As someone who’s been working exclusively in the internal communications industry for over 30 years, I’ve seen a clear pattern emerge. Every year, a shiny new object hits the market in the form of emerging technology. Internal comms teams feel the pressure to keep up and evolve and immediately put plans in place to start chasing said shiny new object.
The problem is that they often fail to do their due diligence and ask the important questions: Will this new thingamabob truly help drive our business outcomes? Despite its shiny luster, is this thing actually a good fit for our company culture? Have we even perfected the old shiny new object we started chasing last year?
AI is the perfect example of this “shiny new object” syndrome. It’s new, it’s pretty, and promises to bring unprecedented efficiencies. It is also a major distraction for internal communications teams who need to spend more time digging into actual intelligence.
Merriam-Webster defines artificial intelligence as “the capability of a machine to imitate intelligent human behavior.” In other words, without the human element, artificial intelligence would fail to exist. On its own, AI does not add value to your internal comms. It’s the gathering and application of our actual intelligence that makes AI powerful.
So, before you start making big plans to pursue artificial intelligence (or any other shiny new object, for that matter), make sure you have some actual intelligence in place. Start by asking yourself these questions:
Who are our employees? Truly, who are they? Do we completely understand them?
What do they want? More importantly, what are they sick to death of and want us to stop?
Why do they work for this company? What would make them love that work and this place more?
What matters most to our employees? Hint: it’s not usually what matters most to the company.
What makes them feel connected (or disconnected) to each other, our customers, this company, and our purpose?
How are our leaders succeeding or struggling? How can we help them? Do they even know they need help? Do they want it?
Are we recruiting the right people to work here? Who gets to define what “right” is? Based on what?
The way we gather this artificial intelligence matters tremendously. When asked for the best way to understand employees, most people in our industry will point to surveys or focus groups.
Respectfully, I call bullsh*t on that. There are no shortcuts to gaining actual intelligence.

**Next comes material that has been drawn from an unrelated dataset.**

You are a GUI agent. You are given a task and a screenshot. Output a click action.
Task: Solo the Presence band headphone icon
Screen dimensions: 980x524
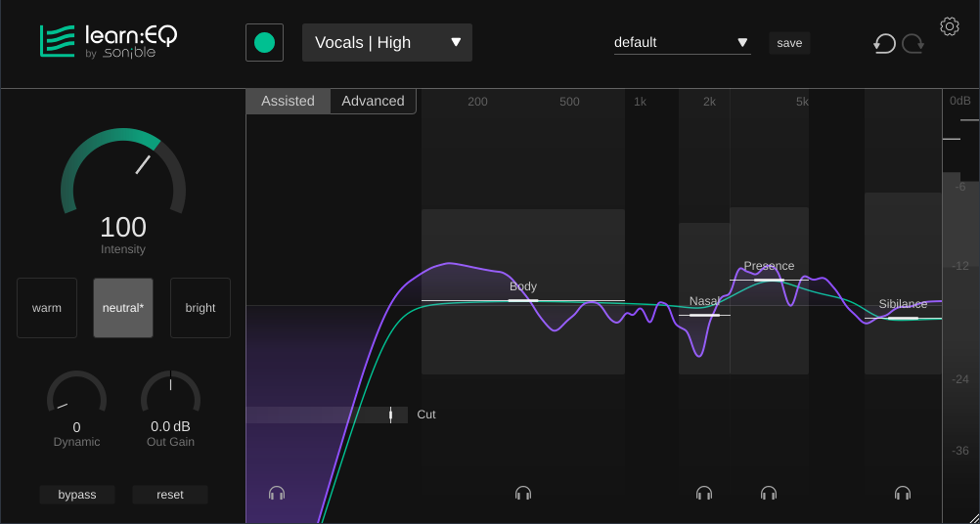coord(769,494)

The only way to truly understand your employees is to get out of your chair and go be with them. After all, you are one of them, too, remember? Eat lunch with them in the breakroom, visit all of those lovely small towns and the factories where they live and work, sit in on their meetings, learn their jobs, be impressed by their pride of craftsmanship, attend church with them, grab a beer with them, play a game of softball with their local team.
Get to know your employees, listen to their dreams and fears, and use that knowledge to inform your decisions and strategic counsel. THEN use those surveys and focus groups to validate what you yourself have discovered in person and on your own.
Our value as internal comms professionals comes from our ability to gather this actual intelligence about our employees and apply it, regardless of channel, function, and who in our companies is typically responsible for these pursuits (I’m looking at you HR). When we can connect the dots between what we know about internal comms, what we know about our employees, and what we know about our companies, we have everything we need to make sharp, relevant recommendations and serve as true business partners and trusted advisors.
Despite all its shiny newness, high tech is rarely a good substitute for high touch. The best path to the promised land of internal comms artificial intelligence starts with you embracing your role as the company’s lead gatherer of actual intelligence.